Questo inconveniente si è presentato proprio in un palazzo gestito dal Comune di Milano, che dovrebbe prestare un'attenzione particolare all'accessibilità e all'inclusione dei cittadini. Secondo lei cosa dimostra?

È successo là, ma in realtà poteva accadere in qualunque palazzo pubblico di altre mille città italiane. La questione è più generale e riguarda come il nostro Paese affronta il tema dell'accessibilità, campo nel quale siamo ancora molto indietro. Mi è già capitato di trovarmi in situazioni come quella dell'altro giorno. Per questo ritengo che ci sia bisogno di una svolta radicale. Nel 2025 è una situazione intollerabile.

In questo caso, però, l'edificio era dotato di montascale, solo che non ha funzionato come avrebbe dovuto.

Spesso infatti ci si limita alla formalità. Si pensa che basti installare un ascensore o un montascale per rendere un luogo accessibile a tutti. Se poi però questi strumenti non funzionano, ci si mette mesi a ripararli e a quel punto si dà la colpa alla burocrazia.
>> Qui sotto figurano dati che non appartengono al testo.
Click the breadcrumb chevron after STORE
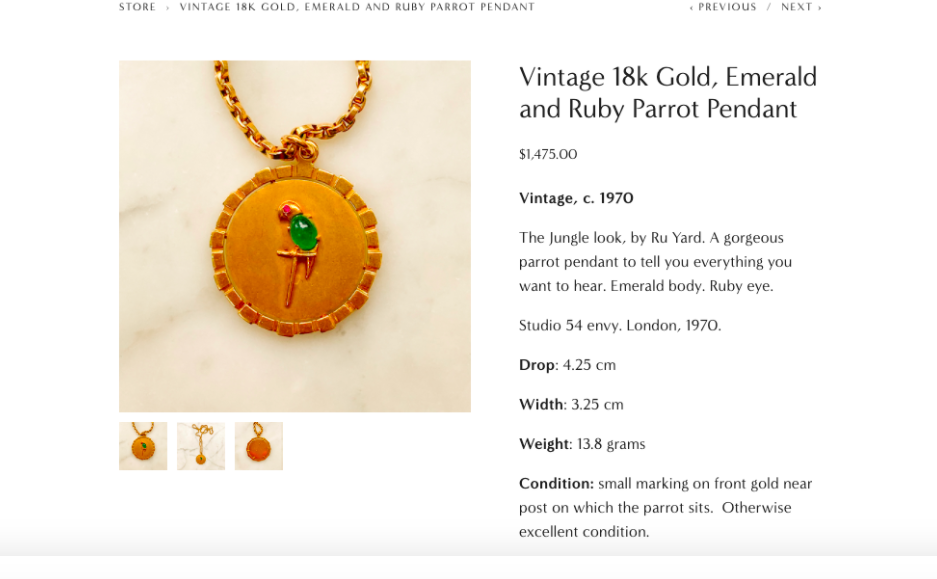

Secondo me manca la sensibilità e la cultura democratica, senza contare che quella sciatteria di fatto viola i diritti fondamentali di una persona che non riesce ad andare dove deve, come è successo a me, o non riesce a usare un mezzo pubblico.

Solo la scorsa settimana il suo collega in Consiglio regionale, Luca Paladini, aveva sollevato la questione dei nuovi treni Malpensa Express dove le pedane per consentire l'accesso alle persone in carrozzina presentano dislivelli importanti su numerose banchine. Che idea si è fatta della questione?

Il caso dei Malpensa Express è il chiaro esempio di come funzionano le cose nel nostro Paese. Vengono acquistati nuovi treni, ma nessuno si preoccupa di verificare che le pedane o le banchine siano adeguate. Per me è inconcepibile che non ci sia una procedura che impedisca di installare treni fatti in questo modo o che non inviti a mettere mano alle banchine prima che questi entrino in funzione. Le risposte, invece, sono: "Ce ne siamo resi conto ora, cerchiamo di provvedere", ma passeranno mesi.

Ci sono più di 3 milioni di cittadini italiani che hanno la loro libertà di movimento e i loro diritti fondamentali violati ogni giorni dell'anno. Molte persone raccontano di pedane che non funzionano nei luoghi pubblici, del fatto che non riescono a entrare nello studio del medico di base, che i figli non possono andare nella mensa scolastica insieme agli altri compagni. Siamo in una regione in cui i dati dicono che quasi il 50 per cento delle scuole non sono pienamente accessibili. Ci sentiamo ripetere che non ci sono i fondi, ma se compri da zero un treno che non è adeguato evidentemente non è un problema di soldi, ma di cultura.

Cosa possono fare i cittadini per dare un segnale alla politica e al modo di pensare della comunità? 

Credo che nel nostro Paese ci sia bisogno di un sussulto di coscienza civica. Non basta indignarsi di fronte a un caso singolo, ma bisogna prendere atto che l'accessibilità non è una priorità dichiarata della politica e attivare una vigilanza proattiva di tutta la cittadinanza. Se un locale pubblico non facesse entrare le persone discriminandole per l'orientamento sessuale o l'etnia, per esempio, io mi rifiuterei di entrarci. Una cosa simile dovrebbe accadere se il posto non è accessibile per tutti: non devono farsi sentire solo le persone che come me non possono entrare, ma anche tutti quelli che invece potrebbero ma decidono di non farlo più.